Tra le parole più usate c’è ‘gaslighting’, il cui hashtag ha raggiunto ben 3,3 miliardi di visualizzazioni su TikTok. Spesso però non ne conosciamo il reale significato. 

“Fa riferimento a un’opera teatrale del 1938, da cui poi è stato tratto un film nel 1944, dove c’era questo marito che cercava di sottrarre dei gioielli alla moglie a sua insaputa, quindi ingannandola.” Il significato letterale di gaslighting è ‘fare luce con il gas’ e, come dinamica psicologica, indica l’atto di appannare la visione di qualcuno rispetto a qualcosa che si sta facendo, quindi confondere le persone sulle proprie reali intenzioni, cercando anche di porre l’altro in una dinamica asimmetrica. "È un termine che viene usato anche a scuola. Per esempio, ‘La professoressa mi ha gaslightato perché mi aveva detto che non mi avrebbe interrogato, non mi avrebbe fatto quella domanda e invece mi ha fatto quella domanda e quindi oggi sono stato gaslightato’.” In realtà, fa notare la psicologa, fare domande inaspettate agli studenti “Fa parte in realtà della realtà della scuola. Non sempre i professori possono rivelarci le domande che ci verranno poste perché altrimenti il senso poi dell’interrogazione, anche quello formativo, esperienziale, affettivo, di crescita e di evoluzione viene meno, non è che i professiori gaslightino.”

 

Locandina originale film Gaslight, 1944

I due disturbi in trend sui social

 

Al centro dei video che circolano di più sui social ci sono due disturbi della personalità. Il primo è il disturbo narcisistico. I contenuti contribuiscono a fornire un’immagine stereotipata dei/delle narcisisti/e presentati/e come persone crudeli da cui è meglio allontanarsi o, addirittura, da fare soffrire. 

“Si parla spesso di ‘abuso narcisistico’ - riporta Ferrari -. Si leggono sui forum oppure sotto i post domande fatte a terapeuti ‘come posso far soffrire un narcisista?’. Io questo lo trovo estremamente grave.

Ogni divulgatore ha una responsabilità, non possiamo dire in tre parole come capire se una persona è narcisista. Non si può fare la diagnosi con un reel di trenta secondi oppure con delle slide, è necessario avvalersi dell’aiuto e del supporto di un professionista.”

Un trend come quello che circonda il disturbo narcisistico della personalità è dannoso per chi davvero ne è affetto. 

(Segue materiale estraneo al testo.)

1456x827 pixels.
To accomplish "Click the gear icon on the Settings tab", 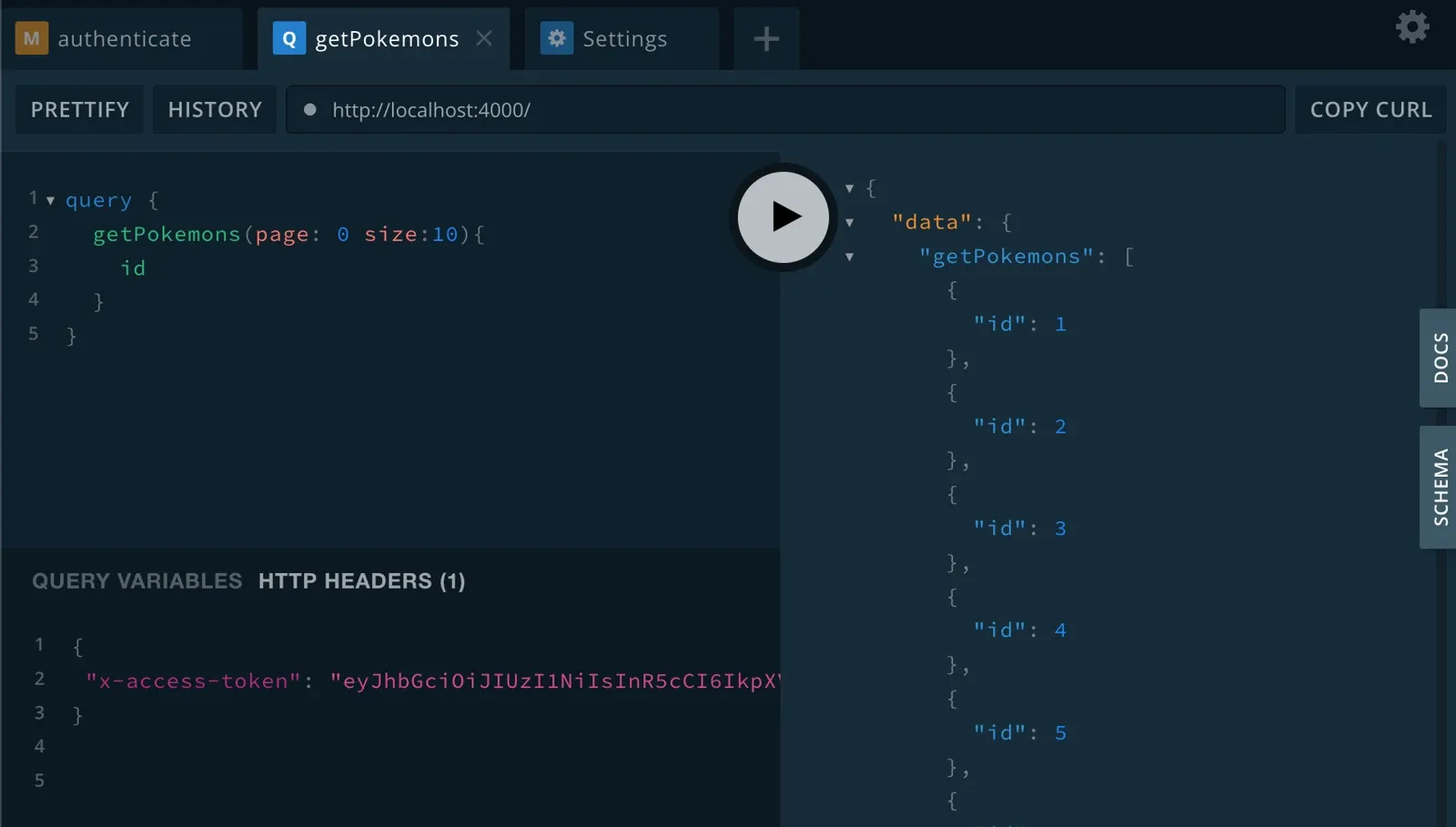I will click(557, 38).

“Foraggiamo lo stigma invece di combattere in difesa di queste persone a causa di una narrazione che è in tutti i sensi difensiva, cioè ‘io mi devo difendere dal narcisista o dalla narcisista perché sono persone pericolose’. Non è così.” 

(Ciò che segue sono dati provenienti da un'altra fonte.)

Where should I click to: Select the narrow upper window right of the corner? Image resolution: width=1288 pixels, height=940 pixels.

Il disturbo borderline della personalità è un’altra condizione spesso presa di mira sui social. Nella propria esperienza di psicanalista, Ferrari parla anche di persone affette dal disturbo che sono arrivate a tatuare la parola “borderline” sulla pelle. 

“Il rischio è una sovraidentificaizone con i criteri diagnostici che vengono magari diffusi nei contenuti social. Può fare molto molto male a una persona che già sta soffrendo per quanto concerne il senso e il significato del suo essere nel mondo e della sua identità. Soprattutto se si ha  qualche tratto e non il disturbo, può accadere di rendere adesiva la propria rappresentazione e quella che viene proposta dai social network. Questo senza andare a esplorare come ci sentiamo veramente noi nel nostro mondo affettivo.” 

 

Chiedere “Come ti senti davvero?” è la cosa migliore da fare

 

Parlare di benessere mentale, fornire brevi definizioni dei più comuni disturbi può aiutare a dare un nome al proprio dolore.

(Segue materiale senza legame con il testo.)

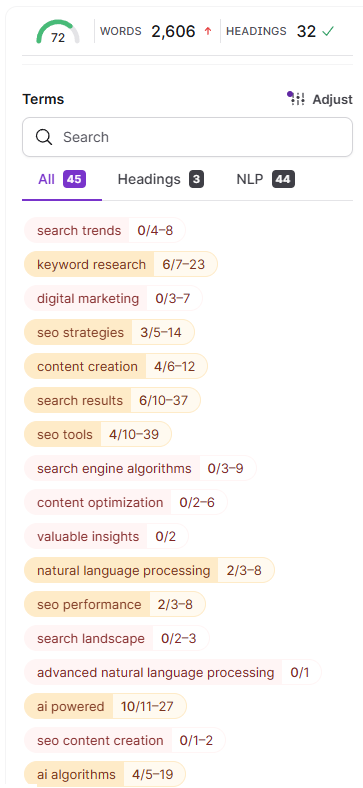Click the content score gauge showing 72
Viewport: 363px width, 788px height.
point(58,32)
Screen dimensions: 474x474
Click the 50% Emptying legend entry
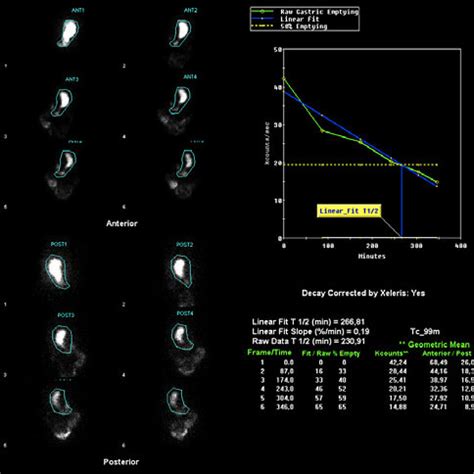289,26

Il therapy speak non è da demonizzare ma è bene tenere presente qualche accortezza. Quando qualcuno ci parla di sé utilizzando termini che arrivano dal mondo dei social è importante cercare di approfondire, chiedere il significato del termine che ha utilizzato, fare domande come ‘cosa hai provato in quel momento?’, ‘che tipo di esperienza hai fatto?’. “Ognuno di noi tende a dare un significato proprio a un certo termine - conclude la dottoressa Ferrari -.  Questo è anche bello perché ci permette di porci in reciprocità con l’altro e di scambiare con l’altro i significati che noi diamo a una determinata parola.”